Remove Choke & Throttle Cables From Carburetor
The Bing carburetor on the 1983 RS uses a return spring for the choke since the choke lever is attached to the handlebar and uses a flexible braided steel cable. The earlier style choke used solid wire with a lever on the left half of the clam shell cover of the air cleaner.
I remove the return spring so I can easily rotate the choke lever to remove the cable ferrule from the slot in the arm. Then I reattach the return spring.
Then I loosen the lock nut and unscrew the choke cable adjuster from the top of the carburetor.
The procedure is similar to remove the throttle cable.
Choke & Throttle Bowden Cable Details
Both the choke and throttle cables on the 1983 model use a Bowden system. There is a single cable that goes to the handlebar that connects to end of a cable splitter mechanism. The other end has the two cables that go to either each choke lever or throttle plate lever on the carburetors. These cables look the same, but the part numbers are printed on the sheath. I put a label on each so I won’t get them confused when it’s time to put things back together. You can see the internals of the Bowden cable splitter here:
Since I am converting this bike to an RT model, I will have to replace the upper handlebar cables for the throttle and choke since they are longer on the RT model, than the RS model due to the wider RT handlebar.
Here is the carburetor stripped of the fuel line and cables.
Remove Air Box
The yellow pipe inside the bushing in the air box is part of the engine crankcase vent system.
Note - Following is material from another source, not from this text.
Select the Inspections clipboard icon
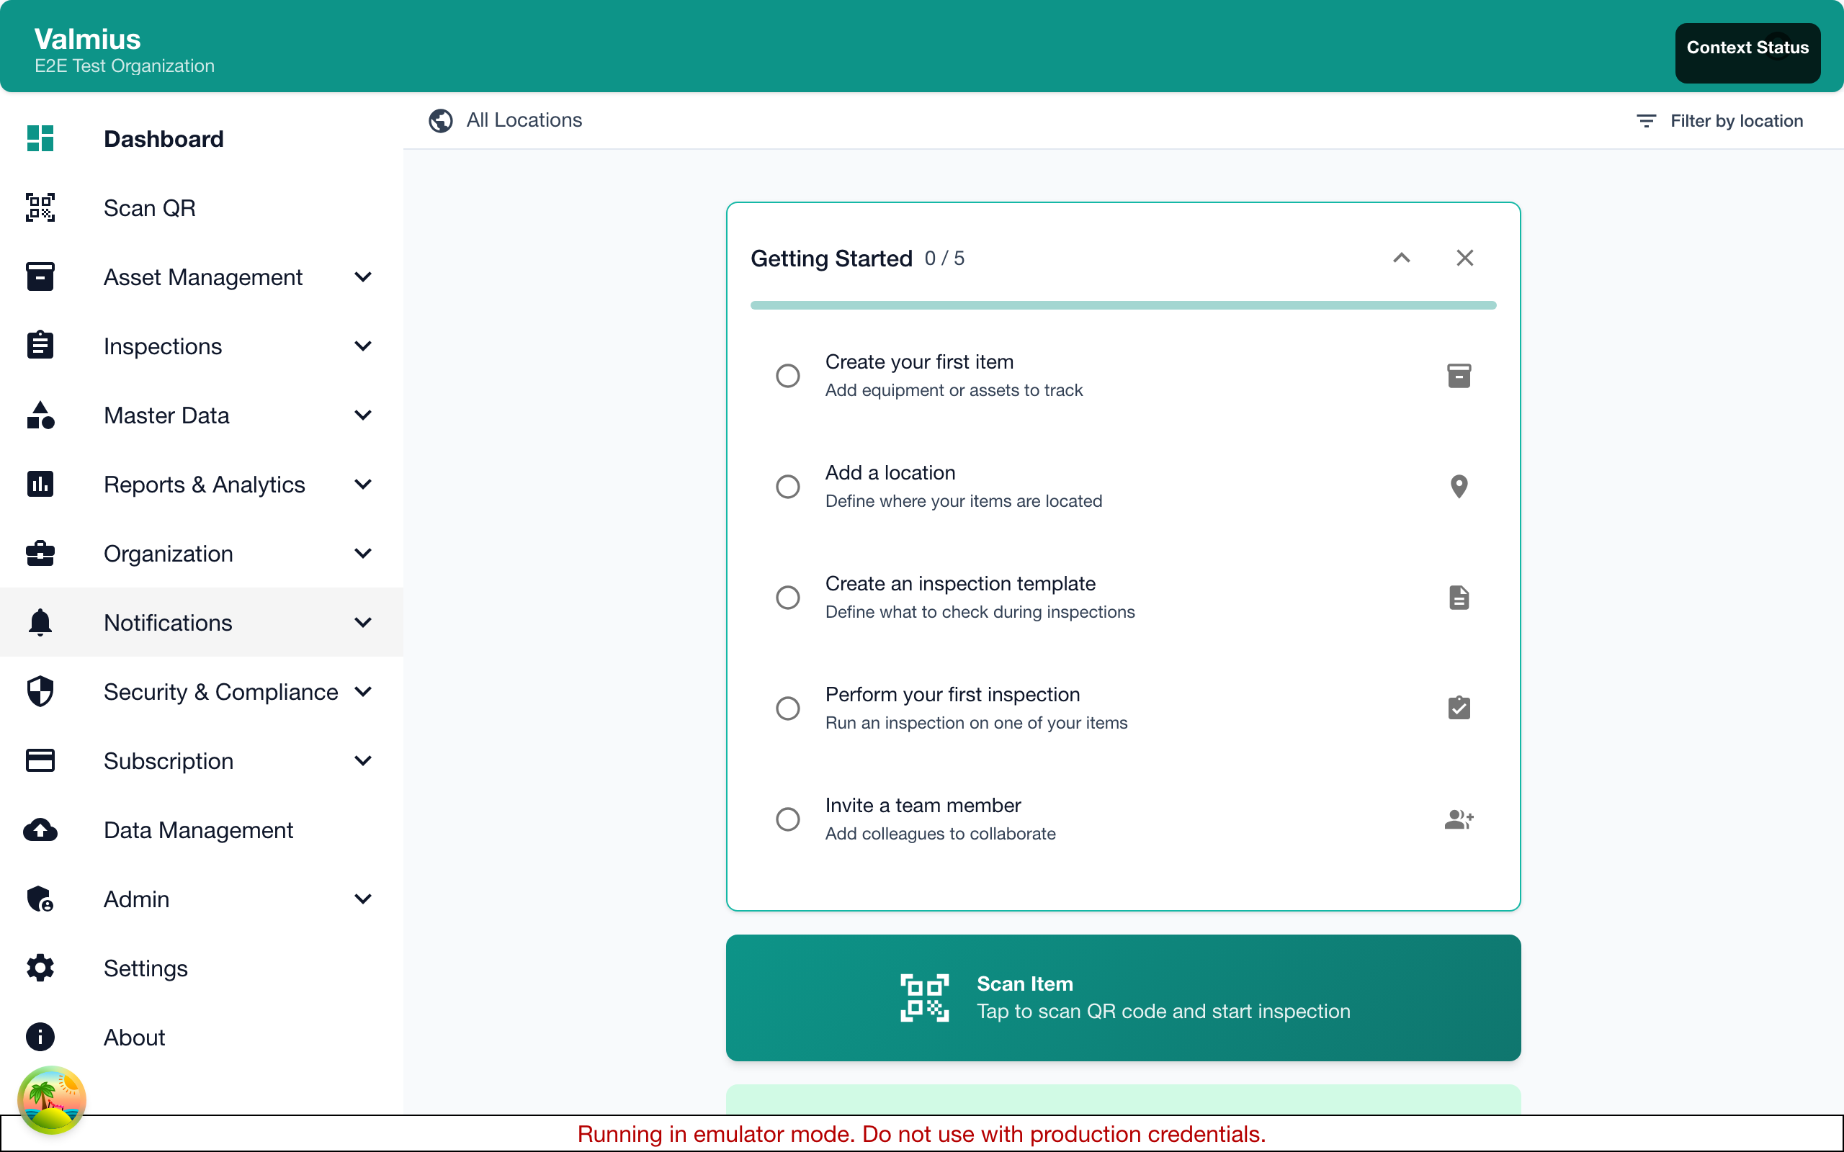This screenshot has height=1152, width=1844. pos(40,345)
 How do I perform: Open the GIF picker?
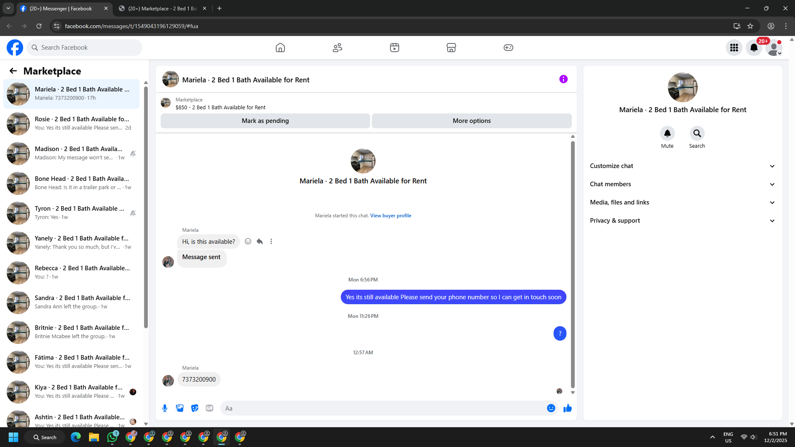tap(210, 408)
I remove the bushing.
Then I remove the cover with the intake snorkels from the air box and the metal cover clamps.
Remove Intake Tunnels and Crankcase Breather Hoses
Inside the air box are the intake tunnels and the hoses for the engine crankcase breather that feeds crankcase vapor into each carburetor. On the earlier models with the clam shell air filter housing with the cylindrical air filter, there was one breather hose that fed into only the right carburetor air intake tube.
Earlier, I removed the solenoids and the piping to the exhaust passages in the cylinders that is part of what BMW called the “Pulse Air System”. You can read about how I did that here.
The crankcase breather hose comes into a tee fitting inside the air box with a clip to secure it. I slide the clips down the breather hose to remove the hose from the tee and then remove the intake tunnels by pushing them back into the air box.
Inside the intake tunnel is a plastic vent pipe that delivers the crankcase vapor into the carburetor intake tube.
The rubber breather hose presses into the intake tunnel. If you remove the hose, you can pull the plastic vent pipe off the breather hose.
I mark the intake tunnels so I will easily know which side they go to.
Then I remove the breather hose tee. It fits into the breather hose inside the top engine cover that goes to the crankcase breather valve assembly.
The air box is secured to the top of the transmission with two bolts and one nut. The left bolt and right nut secure the transmission to the engine. The middle bolt used to secure the bottom strap for the older style clam shell halves. I remove the bolts and the nut.
The breather hose from the crankcase breather valve has a grommet that the tee fit into. I push the grommet out of the box, slide the air box to the rear and lift it off the top of the transmission.